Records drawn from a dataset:

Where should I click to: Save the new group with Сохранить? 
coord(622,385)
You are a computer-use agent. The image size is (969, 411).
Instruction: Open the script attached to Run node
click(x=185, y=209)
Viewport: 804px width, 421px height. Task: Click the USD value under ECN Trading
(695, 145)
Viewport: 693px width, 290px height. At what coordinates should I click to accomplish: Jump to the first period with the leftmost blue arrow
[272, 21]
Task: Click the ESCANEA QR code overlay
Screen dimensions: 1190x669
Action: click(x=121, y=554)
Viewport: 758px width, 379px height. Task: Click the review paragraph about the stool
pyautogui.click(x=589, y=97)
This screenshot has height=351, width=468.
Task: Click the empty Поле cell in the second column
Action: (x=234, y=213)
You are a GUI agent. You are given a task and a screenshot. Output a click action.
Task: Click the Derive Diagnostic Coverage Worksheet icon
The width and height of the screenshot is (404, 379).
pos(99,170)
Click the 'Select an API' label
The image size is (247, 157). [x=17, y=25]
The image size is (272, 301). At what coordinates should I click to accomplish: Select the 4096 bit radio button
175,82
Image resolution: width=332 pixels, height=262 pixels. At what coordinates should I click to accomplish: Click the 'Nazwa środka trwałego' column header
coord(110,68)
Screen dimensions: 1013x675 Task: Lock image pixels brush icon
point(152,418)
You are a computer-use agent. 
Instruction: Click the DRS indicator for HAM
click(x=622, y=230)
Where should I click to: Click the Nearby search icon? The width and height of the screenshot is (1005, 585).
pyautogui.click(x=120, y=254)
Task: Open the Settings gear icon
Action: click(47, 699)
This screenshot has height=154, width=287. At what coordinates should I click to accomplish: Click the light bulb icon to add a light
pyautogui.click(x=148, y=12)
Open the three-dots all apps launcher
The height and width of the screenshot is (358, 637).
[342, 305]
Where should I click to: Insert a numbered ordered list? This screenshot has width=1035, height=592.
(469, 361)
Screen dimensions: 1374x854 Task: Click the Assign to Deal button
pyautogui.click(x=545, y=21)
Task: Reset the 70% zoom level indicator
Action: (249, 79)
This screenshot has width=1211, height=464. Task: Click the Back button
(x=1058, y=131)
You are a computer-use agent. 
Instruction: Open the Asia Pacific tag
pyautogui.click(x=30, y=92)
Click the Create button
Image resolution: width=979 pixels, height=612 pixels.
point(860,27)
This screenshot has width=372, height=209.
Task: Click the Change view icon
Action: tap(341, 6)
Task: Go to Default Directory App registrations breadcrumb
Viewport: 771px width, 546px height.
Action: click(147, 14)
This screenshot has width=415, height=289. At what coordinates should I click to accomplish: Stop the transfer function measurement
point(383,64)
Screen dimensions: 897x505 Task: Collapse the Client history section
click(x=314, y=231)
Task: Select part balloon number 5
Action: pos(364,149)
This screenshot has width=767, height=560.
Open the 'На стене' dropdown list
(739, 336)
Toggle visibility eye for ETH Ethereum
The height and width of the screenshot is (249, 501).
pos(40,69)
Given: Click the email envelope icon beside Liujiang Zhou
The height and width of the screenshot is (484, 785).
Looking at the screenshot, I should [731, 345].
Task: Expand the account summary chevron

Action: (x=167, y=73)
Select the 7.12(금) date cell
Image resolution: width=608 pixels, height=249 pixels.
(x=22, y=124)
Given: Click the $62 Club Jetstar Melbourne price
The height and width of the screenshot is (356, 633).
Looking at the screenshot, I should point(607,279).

WORK TASK: The line with "Given: Click the $62" through the last line of the data: write these out exactly, and no others.

SOLUTION FOR THIS TASK:
Given: Click the $62 Club Jetstar Melbourne price
The height and width of the screenshot is (356, 633).
Looking at the screenshot, I should point(607,279).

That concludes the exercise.